Engineers Created a Robot That Can Imagine Itself

You weren’t born knowing how your limbs work. You flailed and grasped your toes and stuck your fingers in your mouth, gradually learning how your body parts worked and what they could do. Robots don’t get such a luxury — they’re programmed at the outset to perform their tasks, either with or without awareness of their internal body plan. That’s a shortcoming that keeps them from being able to perform some tasks that human babies take for granted (a problem that’s so common in AI that there’s a name for it). But late last month, robots took a big step toward this kind of self-awareness: Columbia engineers created a robot that could figure out what it looked like without any external input. In essence, it could imagine itself.

Teach an AI to Fish …

You’re so familiar with your own body that you probably don’t think about how handy your mental map of yourself really is. With your eyes closed, you can touch your nose, throw a ball, or stand on one foot. If you break your arm, lose weight, or grow an inch taller, your brain easily updates its model to keep you moving about the world as normal.

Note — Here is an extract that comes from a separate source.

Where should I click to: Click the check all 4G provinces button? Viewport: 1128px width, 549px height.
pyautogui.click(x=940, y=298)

None of this is true of robots. If they aren’t hard-coded with a simulator, they have no idea what they are or how they work. If a component is damaged, they’ll go on using the same programming from before without understanding that they have to make tweaks to accommodate their newly damaged state. It’s costly and time-consuming to program an artificial intelligence system with its own simulator, so as an alternative, some AIs just go without and just focus on learning individual tasks. That’s kind of like only learning to shoot a basketball from the free-throw line — you’ll be great in free-throw contests, but you’d be hopeless in an NBA game.

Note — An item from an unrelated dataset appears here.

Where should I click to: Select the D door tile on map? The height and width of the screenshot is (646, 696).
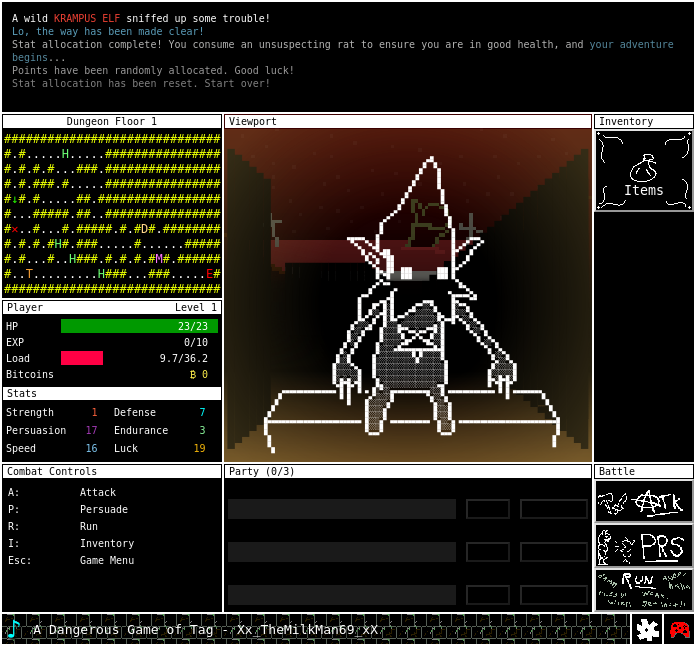coord(143,229)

That super-specialized kind of training is known as “narrow AI,” and while that’s the driver behind most of the AI in the world today, engineers dream of a “general AI” future where robots can learn and adapt to their surroundings without having to be pre-programmed. That’s why these Columbia engineers wanted to create a robot that could figure itself out. It’s kind of like that old idiom about teaching a man to fish: If you give a robot a self-simulation, it can do one task well; if you teach a robot to simulate itself, it can learn and adapt to all sorts of tasks.

An image of the intact robotic arm used to perform all of the tasks.

Does AI Dream of Electric Sheep?

To make that happen, they created a single robot arm and let it explore. It proceeded through 1,000 random movements, recording each one to help itself learn. (Since this procedure was similar to a baby learning to talk, the study authors called it “babbling.”) While the robot moved, it quickly realized that certain movements in certain orders weren’t possible: Sometimes, its gripper would collide with its arm, other times, its metal body wouldn’t be flexible enough to perform the action it wanted to try. With each success and failure, it learned what it could and couldn’t do, and eventually (after 35 hours or so) came up with a model of itself — all on its own.

An image of the deformed robotic arm in multiple poses as it was collecting data through random motion.

To test the accuracy of the model, the engineers had the robot arm pick up small red balls at specific places on the ground and place them in a jar. The engineers had it perform this task using two different systems: closed-loop and open-loop. In the closed-loop system, the robot could recalibrate its original position every step along the way using its internal model, kind of like watching your own hand as it reaches for an object. In the open-loop system, it had to rely entirely on the internal model with no recalibration, which would be “like trying to pick up a glass of water with your eyes closed, a process difficult even for humans,” according to lead author Robert Kwiatkowski. The robot had a 100 percent success rate in the closed-loop test, and even the open-loop test saw a respectable 44 percent success rate.

They even 3D-printed a deformed part and installed it on the robot to see if it could adapt to damage. Sure enough, it detected the change, altered its self-model, and kept up with its tasks at about the same level of performance.

The researchers believe this is the necessary next step in AI development. “This is perhaps what a newborn child does in its crib, as it learns what it is,” said Hod Lipson, a professor of mechanical engineering and director of Columbia’s Creative Machines Lab. “We conjecture that this advantage may have also been the evolutionary origin of self-awareness in humans. While our robot’s ability to imagine itself is still crude compared to humans, we believe that this ability is on the path to machine self-awareness.”

Speaking of awareness, the researchers are well aware that this research might make some people fear a sentient robot apocalypse in the future. “Self-awareness will lead to more resilient and adaptive systems, but also implies some loss of control,” they note. “It’s a powerful technology, but it should be handled with care.”